[What is expected]
What is needed is an exact copy of every entry below.

[Stored items]
--------------------------------

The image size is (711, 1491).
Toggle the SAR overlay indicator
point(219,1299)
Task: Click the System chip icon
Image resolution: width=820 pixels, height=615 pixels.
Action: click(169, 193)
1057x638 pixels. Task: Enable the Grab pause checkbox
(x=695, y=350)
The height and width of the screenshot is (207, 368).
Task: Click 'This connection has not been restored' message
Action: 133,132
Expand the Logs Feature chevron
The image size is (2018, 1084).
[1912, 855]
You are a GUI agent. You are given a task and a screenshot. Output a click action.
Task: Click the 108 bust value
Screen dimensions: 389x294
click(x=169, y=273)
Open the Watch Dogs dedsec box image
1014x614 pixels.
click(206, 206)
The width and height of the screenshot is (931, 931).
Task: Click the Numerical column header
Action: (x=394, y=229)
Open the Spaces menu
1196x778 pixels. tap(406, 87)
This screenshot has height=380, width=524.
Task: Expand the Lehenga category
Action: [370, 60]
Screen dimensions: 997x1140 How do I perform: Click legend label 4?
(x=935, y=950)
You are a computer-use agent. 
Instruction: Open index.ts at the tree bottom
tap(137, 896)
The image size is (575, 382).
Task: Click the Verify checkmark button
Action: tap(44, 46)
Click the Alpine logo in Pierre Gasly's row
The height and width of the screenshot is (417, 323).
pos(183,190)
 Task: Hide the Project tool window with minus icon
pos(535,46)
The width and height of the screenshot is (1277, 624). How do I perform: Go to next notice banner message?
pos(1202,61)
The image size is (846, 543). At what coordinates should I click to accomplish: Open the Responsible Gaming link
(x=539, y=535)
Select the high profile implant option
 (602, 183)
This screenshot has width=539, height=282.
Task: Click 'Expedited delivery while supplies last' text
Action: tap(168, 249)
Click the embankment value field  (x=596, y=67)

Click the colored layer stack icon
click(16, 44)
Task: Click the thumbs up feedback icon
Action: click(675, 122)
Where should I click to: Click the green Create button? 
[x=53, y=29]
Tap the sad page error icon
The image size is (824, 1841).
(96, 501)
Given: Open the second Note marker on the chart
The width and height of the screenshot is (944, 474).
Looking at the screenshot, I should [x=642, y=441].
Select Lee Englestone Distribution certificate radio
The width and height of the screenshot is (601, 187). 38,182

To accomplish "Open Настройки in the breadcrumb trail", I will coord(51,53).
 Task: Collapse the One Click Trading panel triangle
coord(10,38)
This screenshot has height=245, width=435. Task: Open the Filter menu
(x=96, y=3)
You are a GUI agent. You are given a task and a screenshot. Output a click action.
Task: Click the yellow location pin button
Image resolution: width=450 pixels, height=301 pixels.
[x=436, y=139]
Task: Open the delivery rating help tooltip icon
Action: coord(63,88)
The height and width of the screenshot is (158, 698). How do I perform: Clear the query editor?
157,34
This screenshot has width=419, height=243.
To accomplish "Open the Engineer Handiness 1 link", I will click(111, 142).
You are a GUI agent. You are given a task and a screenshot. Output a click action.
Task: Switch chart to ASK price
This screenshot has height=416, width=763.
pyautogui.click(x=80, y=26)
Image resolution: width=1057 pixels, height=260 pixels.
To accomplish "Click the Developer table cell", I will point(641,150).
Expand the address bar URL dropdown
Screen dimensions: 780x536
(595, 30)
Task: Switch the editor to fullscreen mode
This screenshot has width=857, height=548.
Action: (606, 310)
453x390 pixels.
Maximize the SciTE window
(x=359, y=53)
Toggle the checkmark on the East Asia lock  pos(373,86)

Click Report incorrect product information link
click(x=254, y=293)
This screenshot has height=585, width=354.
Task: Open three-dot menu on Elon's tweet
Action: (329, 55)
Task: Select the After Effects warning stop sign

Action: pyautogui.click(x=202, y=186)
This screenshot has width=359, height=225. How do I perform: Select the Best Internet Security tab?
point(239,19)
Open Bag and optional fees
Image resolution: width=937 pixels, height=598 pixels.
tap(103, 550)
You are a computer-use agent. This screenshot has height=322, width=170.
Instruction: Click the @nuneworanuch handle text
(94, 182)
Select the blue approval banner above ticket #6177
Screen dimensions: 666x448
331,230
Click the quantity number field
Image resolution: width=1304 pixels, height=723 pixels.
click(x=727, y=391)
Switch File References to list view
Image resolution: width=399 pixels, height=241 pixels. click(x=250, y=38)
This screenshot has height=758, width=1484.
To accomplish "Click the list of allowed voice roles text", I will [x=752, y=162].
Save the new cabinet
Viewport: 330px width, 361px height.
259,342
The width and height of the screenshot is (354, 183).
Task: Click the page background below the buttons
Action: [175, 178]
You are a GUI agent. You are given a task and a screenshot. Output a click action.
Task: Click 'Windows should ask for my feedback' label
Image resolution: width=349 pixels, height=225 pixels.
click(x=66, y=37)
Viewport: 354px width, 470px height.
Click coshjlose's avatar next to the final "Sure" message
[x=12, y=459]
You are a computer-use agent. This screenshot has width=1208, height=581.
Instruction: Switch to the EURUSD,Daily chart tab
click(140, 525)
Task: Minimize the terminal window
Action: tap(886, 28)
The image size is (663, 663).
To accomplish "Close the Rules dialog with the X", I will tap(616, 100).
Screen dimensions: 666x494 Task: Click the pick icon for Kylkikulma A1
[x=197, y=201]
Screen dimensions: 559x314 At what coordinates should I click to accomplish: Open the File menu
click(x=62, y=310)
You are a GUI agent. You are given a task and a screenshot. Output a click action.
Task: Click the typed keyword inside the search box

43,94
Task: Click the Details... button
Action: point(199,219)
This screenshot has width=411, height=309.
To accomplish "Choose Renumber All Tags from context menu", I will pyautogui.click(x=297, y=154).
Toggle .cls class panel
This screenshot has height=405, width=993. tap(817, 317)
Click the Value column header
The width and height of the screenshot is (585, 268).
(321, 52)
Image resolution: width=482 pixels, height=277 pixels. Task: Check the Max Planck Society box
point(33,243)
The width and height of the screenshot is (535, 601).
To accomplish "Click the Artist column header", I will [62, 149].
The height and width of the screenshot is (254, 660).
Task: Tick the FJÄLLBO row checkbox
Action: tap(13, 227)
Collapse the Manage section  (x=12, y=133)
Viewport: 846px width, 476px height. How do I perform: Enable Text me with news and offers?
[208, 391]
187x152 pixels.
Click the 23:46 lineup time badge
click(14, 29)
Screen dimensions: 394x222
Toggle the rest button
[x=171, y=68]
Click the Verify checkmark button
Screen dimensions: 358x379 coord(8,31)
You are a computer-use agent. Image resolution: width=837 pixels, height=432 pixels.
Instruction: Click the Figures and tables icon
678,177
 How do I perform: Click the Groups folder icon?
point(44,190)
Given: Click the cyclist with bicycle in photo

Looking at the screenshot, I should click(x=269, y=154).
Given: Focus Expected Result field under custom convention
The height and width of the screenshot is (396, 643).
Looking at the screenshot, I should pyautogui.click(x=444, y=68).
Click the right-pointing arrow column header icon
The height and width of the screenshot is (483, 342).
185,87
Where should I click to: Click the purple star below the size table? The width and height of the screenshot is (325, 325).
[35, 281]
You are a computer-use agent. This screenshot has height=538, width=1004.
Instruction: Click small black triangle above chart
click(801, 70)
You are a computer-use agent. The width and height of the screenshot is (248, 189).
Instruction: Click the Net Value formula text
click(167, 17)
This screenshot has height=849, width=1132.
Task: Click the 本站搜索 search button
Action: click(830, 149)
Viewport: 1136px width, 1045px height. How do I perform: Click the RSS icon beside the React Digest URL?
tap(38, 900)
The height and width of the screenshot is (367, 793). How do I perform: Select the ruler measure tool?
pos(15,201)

--------------------------------

[Answer space]
The image size is (711, 1491).
Toggle the SAR overlay indicator
point(219,1299)
Task: Click the System chip icon
Image resolution: width=820 pixels, height=615 pixels.
Action: click(169, 193)
1057x638 pixels. Task: Enable the Grab pause checkbox
(x=695, y=350)
The height and width of the screenshot is (207, 368).
Task: Click 'This connection has not been restored' message
Action: 133,132
Expand the Logs Feature chevron
The image size is (2018, 1084).
[1912, 855]
You are a GUI agent. You are given a task and a screenshot. Output a click action.
Task: Click the 108 bust value
Screen dimensions: 389x294
click(x=169, y=273)
Open the Watch Dogs dedsec box image
1014x614 pixels.
click(206, 206)
The width and height of the screenshot is (931, 931).
Task: Click the Numerical column header
Action: (x=394, y=229)
Open the Spaces menu
1196x778 pixels. tap(406, 87)
This screenshot has height=380, width=524.
Task: Expand the Lehenga category
Action: [370, 60]
Screen dimensions: 997x1140 How do I perform: Click legend label 4?
(x=935, y=950)
You are a computer-use agent. 
Instruction: Open index.ts at the tree bottom
tap(137, 896)
The image size is (575, 382).
Task: Click the Verify checkmark button
Action: tap(44, 46)
Click the Alpine logo in Pierre Gasly's row
The height and width of the screenshot is (417, 323).
pos(183,190)
 Task: Hide the Project tool window with minus icon
pos(535,46)
The width and height of the screenshot is (1277, 624). How do I perform: Go to next notice banner message?
pos(1202,61)
The image size is (846, 543). At what coordinates should I click to accomplish: Open the Responsible Gaming link
(x=539, y=535)
Select the high profile implant option
 (602, 183)
This screenshot has width=539, height=282.
Task: Click 'Expedited delivery while supplies last' text
Action: tap(168, 249)
Click the embankment value field  (x=596, y=67)

Click the colored layer stack icon
click(16, 44)
Task: Click the thumbs up feedback icon
Action: click(675, 122)
Where should I click to: Click the green Create button? 
[x=53, y=29]
Tap the sad page error icon
The image size is (824, 1841).
(96, 501)
Given: Open the second Note marker on the chart
The width and height of the screenshot is (944, 474).
Looking at the screenshot, I should [x=642, y=441].
Select Lee Englestone Distribution certificate radio
The width and height of the screenshot is (601, 187). 38,182

To accomplish "Open Настройки in the breadcrumb trail", I will coord(51,53).
 Task: Collapse the One Click Trading panel triangle
coord(10,38)
This screenshot has height=245, width=435. Task: Open the Filter menu
(x=96, y=3)
You are a GUI agent. You are given a task and a screenshot. Output a click action.
Task: Click the yellow location pin button
Image resolution: width=450 pixels, height=301 pixels.
[x=436, y=139]
Task: Open the delivery rating help tooltip icon
Action: coord(63,88)
The height and width of the screenshot is (158, 698). How do I perform: Clear the query editor?
157,34
This screenshot has width=419, height=243.
To accomplish "Open the Engineer Handiness 1 link", I will click(111, 142).
You are a GUI agent. You are given a task and a screenshot. Output a click action.
Task: Switch chart to ASK price
This screenshot has height=416, width=763.
pyautogui.click(x=80, y=26)
Image resolution: width=1057 pixels, height=260 pixels.
To accomplish "Click the Developer table cell", I will point(641,150).
Expand the address bar URL dropdown
Screen dimensions: 780x536
(595, 30)
Task: Switch the editor to fullscreen mode
This screenshot has width=857, height=548.
Action: (606, 310)
453x390 pixels.
Maximize the SciTE window
(x=359, y=53)
Toggle the checkmark on the East Asia lock  pos(373,86)

Click Report incorrect product information link
click(x=254, y=293)
This screenshot has height=585, width=354.
Task: Open three-dot menu on Elon's tweet
Action: (329, 55)
Task: Select the After Effects warning stop sign

Action: pyautogui.click(x=202, y=186)
This screenshot has width=359, height=225. How do I perform: Select the Best Internet Security tab?
point(239,19)
Open Bag and optional fees
Image resolution: width=937 pixels, height=598 pixels.
tap(103, 550)
You are a computer-use agent. This screenshot has height=322, width=170.
Instruction: Click the @nuneworanuch handle text
(94, 182)
Select the blue approval banner above ticket #6177
Screen dimensions: 666x448
331,230
Click the quantity number field
Image resolution: width=1304 pixels, height=723 pixels.
click(x=727, y=391)
Switch File References to list view
Image resolution: width=399 pixels, height=241 pixels. click(x=250, y=38)
This screenshot has height=758, width=1484.
To accomplish "Click the list of allowed voice roles text", I will [x=752, y=162].
Save the new cabinet
Viewport: 330px width, 361px height.
259,342
The width and height of the screenshot is (354, 183).
Task: Click the page background below the buttons
Action: [175, 178]
You are a GUI agent. You are given a task and a screenshot. Output a click action.
Task: Click 'Windows should ask for my feedback' label
Image resolution: width=349 pixels, height=225 pixels.
click(x=66, y=37)
Viewport: 354px width, 470px height.
Click coshjlose's avatar next to the final "Sure" message
[x=12, y=459]
You are a computer-use agent. This screenshot has width=1208, height=581.
Instruction: Switch to the EURUSD,Daily chart tab
click(140, 525)
Task: Minimize the terminal window
Action: tap(886, 28)
The image size is (663, 663).
To accomplish "Close the Rules dialog with the X", I will tap(616, 100).
Screen dimensions: 666x494 Task: Click the pick icon for Kylkikulma A1
[x=197, y=201]
Screen dimensions: 559x314 At what coordinates should I click to accomplish: Open the File menu
click(x=62, y=310)
You are a GUI agent. You are given a task and a screenshot. Output a click action.
Task: Click the typed keyword inside the search box

43,94
Task: Click the Details... button
Action: point(199,219)
This screenshot has width=411, height=309.
To accomplish "Choose Renumber All Tags from context menu", I will pyautogui.click(x=297, y=154).
Toggle .cls class panel
This screenshot has height=405, width=993. tap(817, 317)
Click the Value column header
The width and height of the screenshot is (585, 268).
(321, 52)
Image resolution: width=482 pixels, height=277 pixels. Task: Check the Max Planck Society box
point(33,243)
The width and height of the screenshot is (535, 601).
To accomplish "Click the Artist column header", I will [62, 149].
The height and width of the screenshot is (254, 660).
Task: Tick the FJÄLLBO row checkbox
Action: tap(13, 227)
Collapse the Manage section  (x=12, y=133)
Viewport: 846px width, 476px height. How do I perform: Enable Text me with news and offers?
[208, 391]
187x152 pixels.
Click the 23:46 lineup time badge
click(14, 29)
Screen dimensions: 394x222
Toggle the rest button
[x=171, y=68]
Click the Verify checkmark button
Screen dimensions: 358x379 coord(8,31)
You are a computer-use agent. Image resolution: width=837 pixels, height=432 pixels.
Instruction: Click the Figures and tables icon
678,177
 How do I perform: Click the Groups folder icon?
point(44,190)
Given: Click the cyclist with bicycle in photo

Looking at the screenshot, I should click(x=269, y=154).
Given: Focus Expected Result field under custom convention
The height and width of the screenshot is (396, 643).
Looking at the screenshot, I should pyautogui.click(x=444, y=68).
Click the right-pointing arrow column header icon
The height and width of the screenshot is (483, 342).
185,87
Where should I click to: Click the purple star below the size table? The width and height of the screenshot is (325, 325).
[35, 281]
You are a computer-use agent. This screenshot has height=538, width=1004.
Instruction: Click small black triangle above chart
click(801, 70)
You are a computer-use agent. The width and height of the screenshot is (248, 189).
Instruction: Click the Net Value formula text
click(167, 17)
This screenshot has height=849, width=1132.
Task: Click the 本站搜索 search button
Action: click(830, 149)
Viewport: 1136px width, 1045px height. How do I perform: Click the RSS icon beside the React Digest URL?
tap(38, 900)
The height and width of the screenshot is (367, 793). How do I perform: Select the ruler measure tool?
pos(15,201)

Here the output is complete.